# What you have to do
If a picture appears in the records, leave it out and transcribe the rest exactly.

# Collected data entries

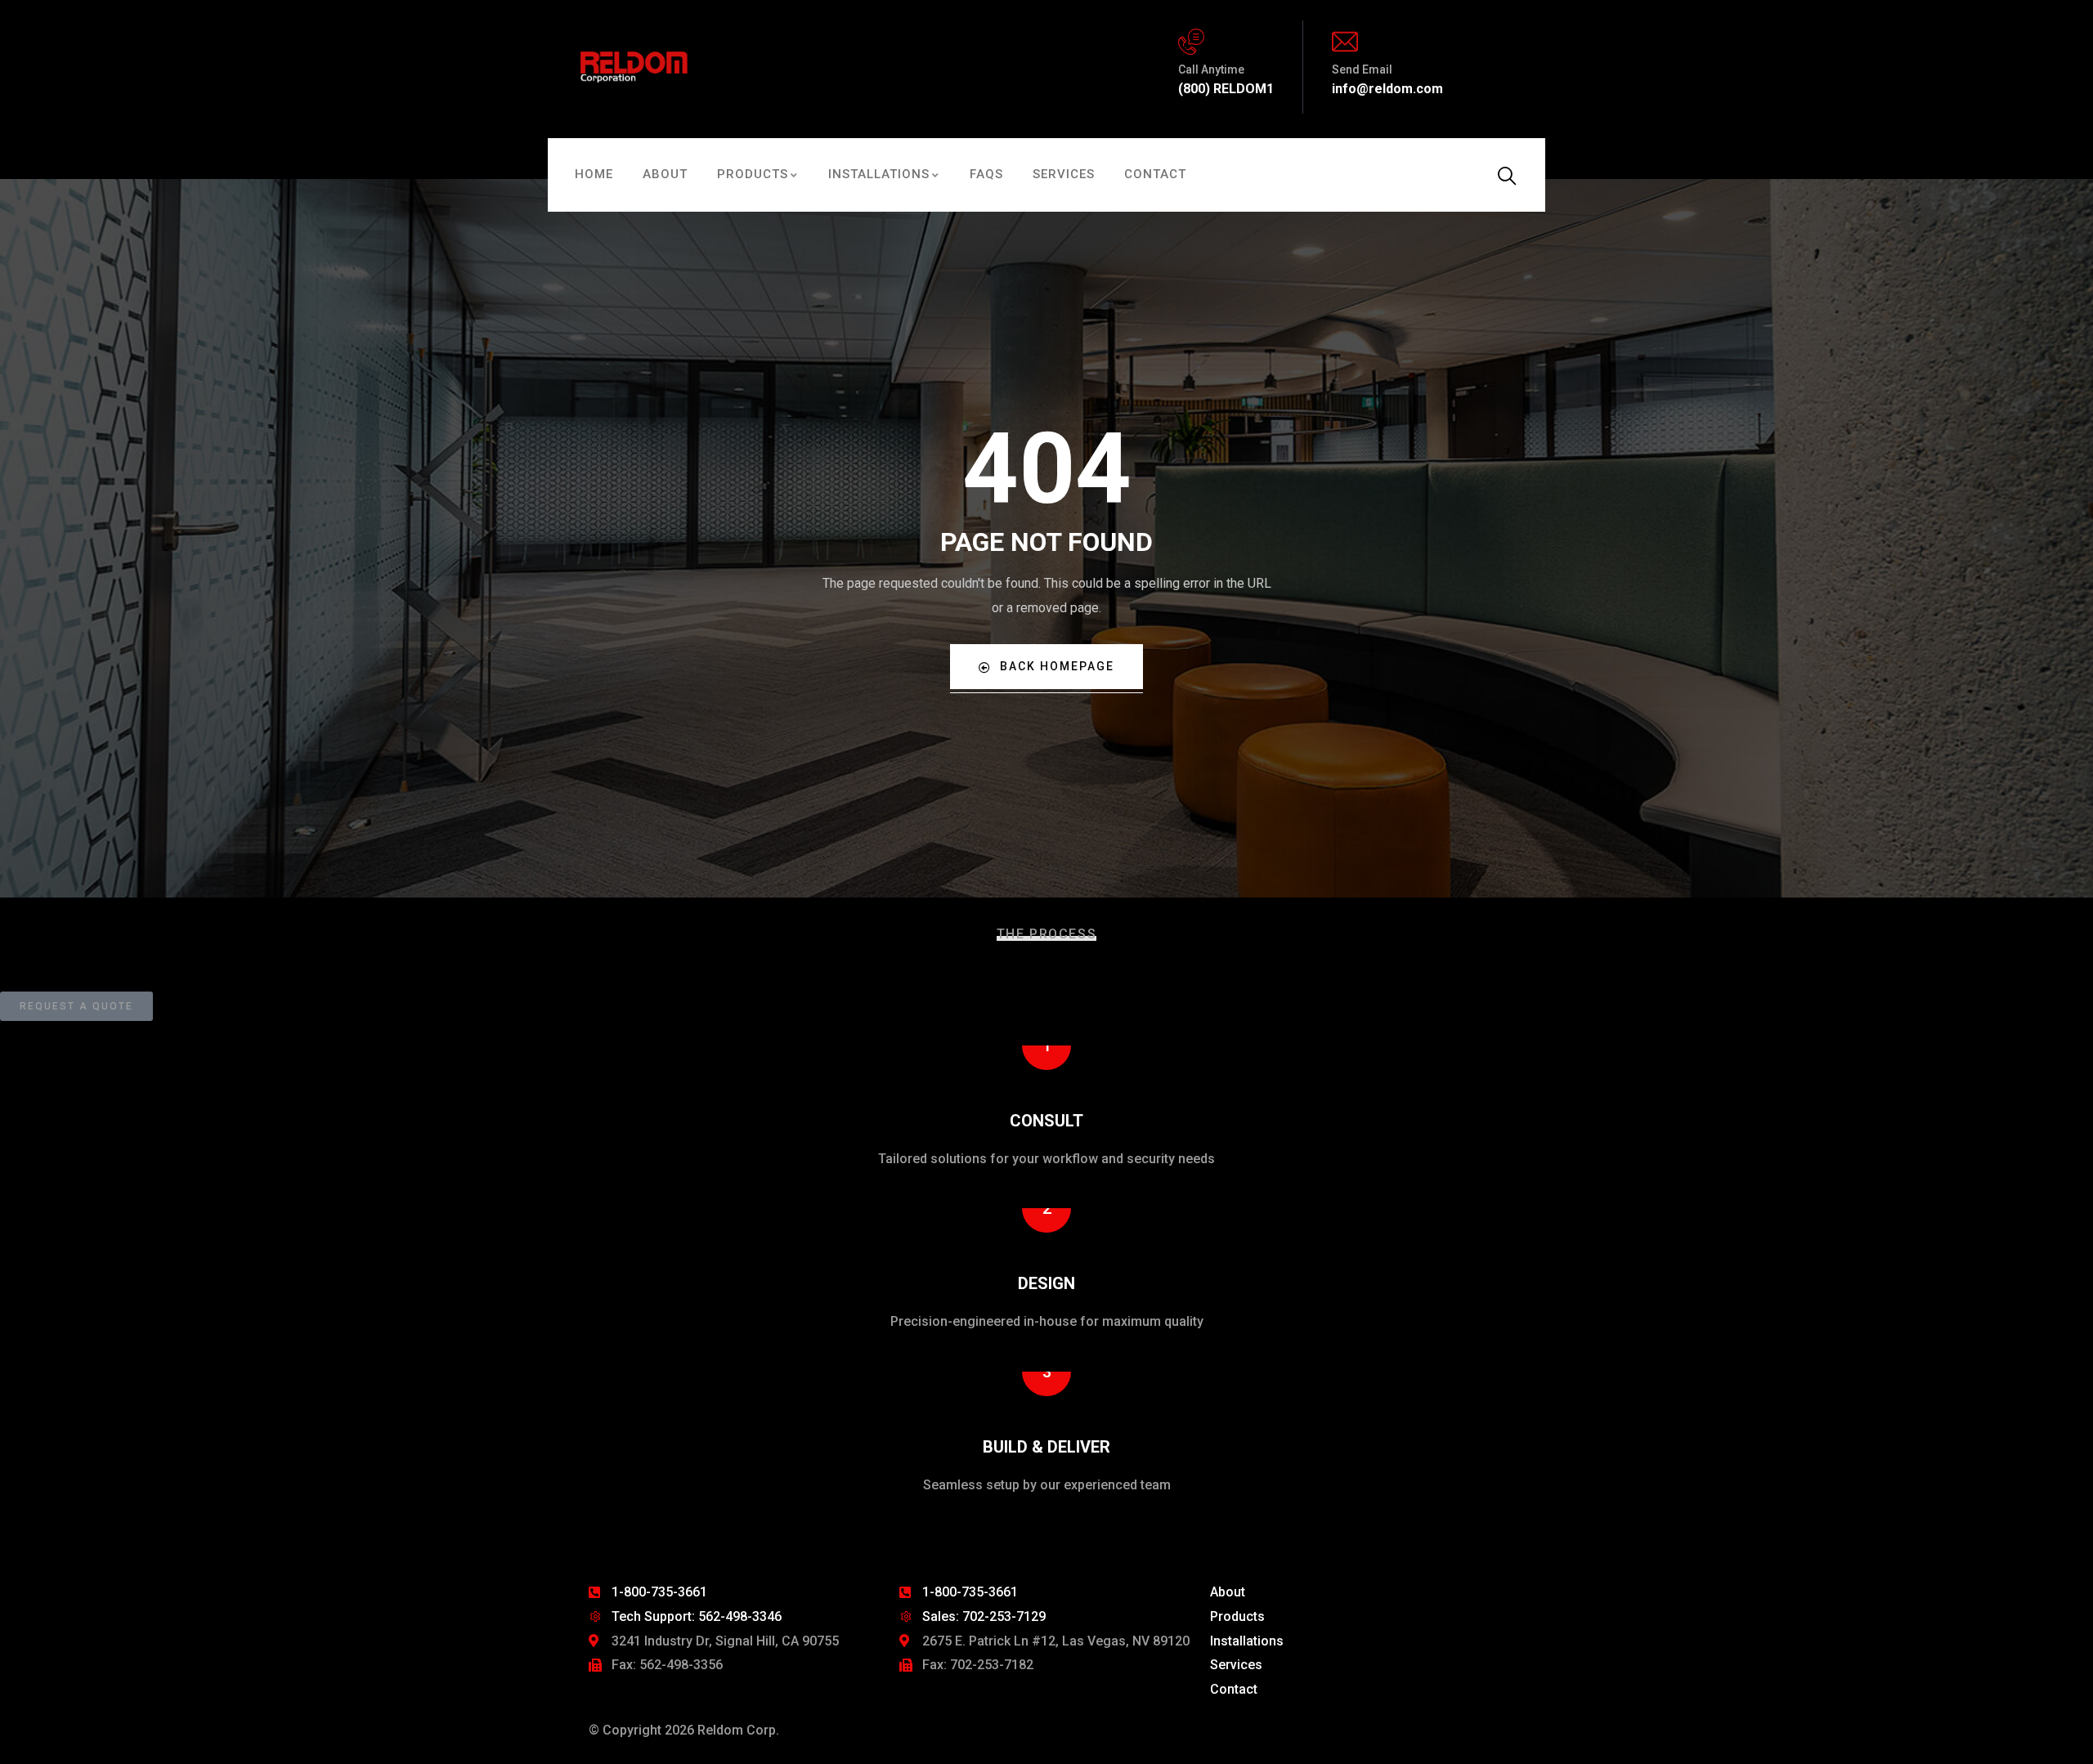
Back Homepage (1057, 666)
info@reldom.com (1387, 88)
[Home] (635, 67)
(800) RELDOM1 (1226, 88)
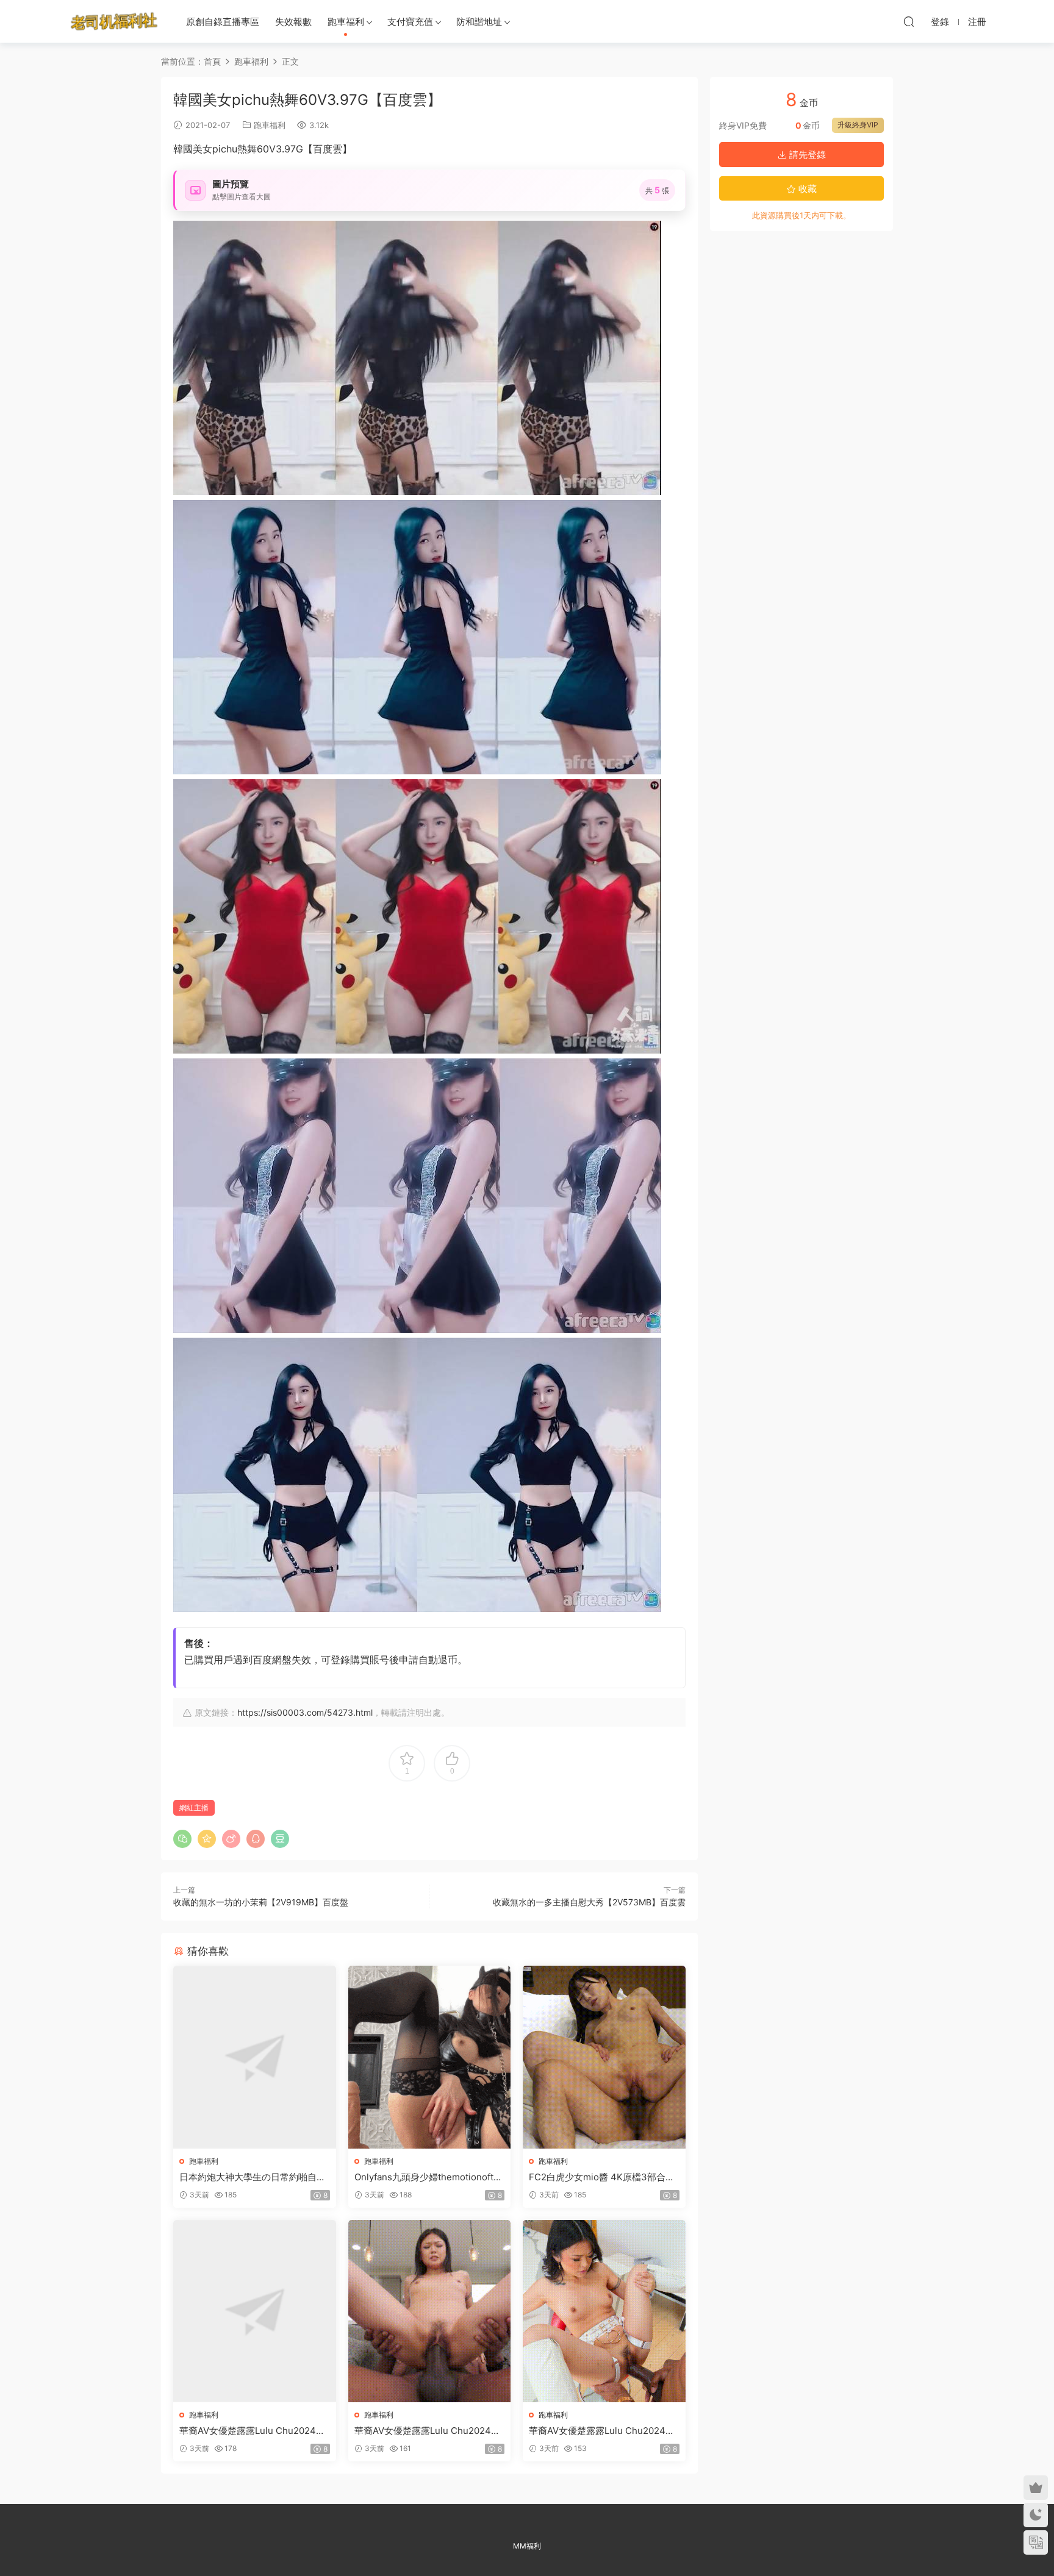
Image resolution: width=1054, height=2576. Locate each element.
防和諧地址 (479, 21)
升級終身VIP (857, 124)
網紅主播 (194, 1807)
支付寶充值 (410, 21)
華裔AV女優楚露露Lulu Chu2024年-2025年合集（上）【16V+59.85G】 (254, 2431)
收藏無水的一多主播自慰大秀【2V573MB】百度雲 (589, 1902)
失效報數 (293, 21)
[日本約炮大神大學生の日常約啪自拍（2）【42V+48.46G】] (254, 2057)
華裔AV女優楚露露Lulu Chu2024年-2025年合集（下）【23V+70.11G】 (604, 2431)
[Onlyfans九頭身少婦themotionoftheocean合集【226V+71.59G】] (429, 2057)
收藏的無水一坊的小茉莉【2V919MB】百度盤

# Your response
Back Homepage (1057, 666)
info@reldom.com (1387, 88)
[Home] (635, 67)
(800) RELDOM1 (1226, 88)
Image resolution: width=1054, height=2576. Locate each element.
防和諧地址 (479, 21)
升級終身VIP (857, 124)
網紅主播 (194, 1807)
支付寶充值 (410, 21)
華裔AV女優楚露露Lulu Chu2024年-2025年合集（上）【16V+59.85G】 (254, 2431)
收藏無水的一多主播自慰大秀【2V573MB】百度雲 (589, 1902)
失效報數 (293, 21)
[日本約炮大神大學生の日常約啪自拍（2）【42V+48.46G】] (254, 2057)
華裔AV女優楚露露Lulu Chu2024年-2025年合集（下）【23V+70.11G】 (604, 2431)
[Onlyfans九頭身少婦themotionoftheocean合集【226V+71.59G】] (429, 2057)
收藏的無水一坊的小茉莉【2V919MB】百度盤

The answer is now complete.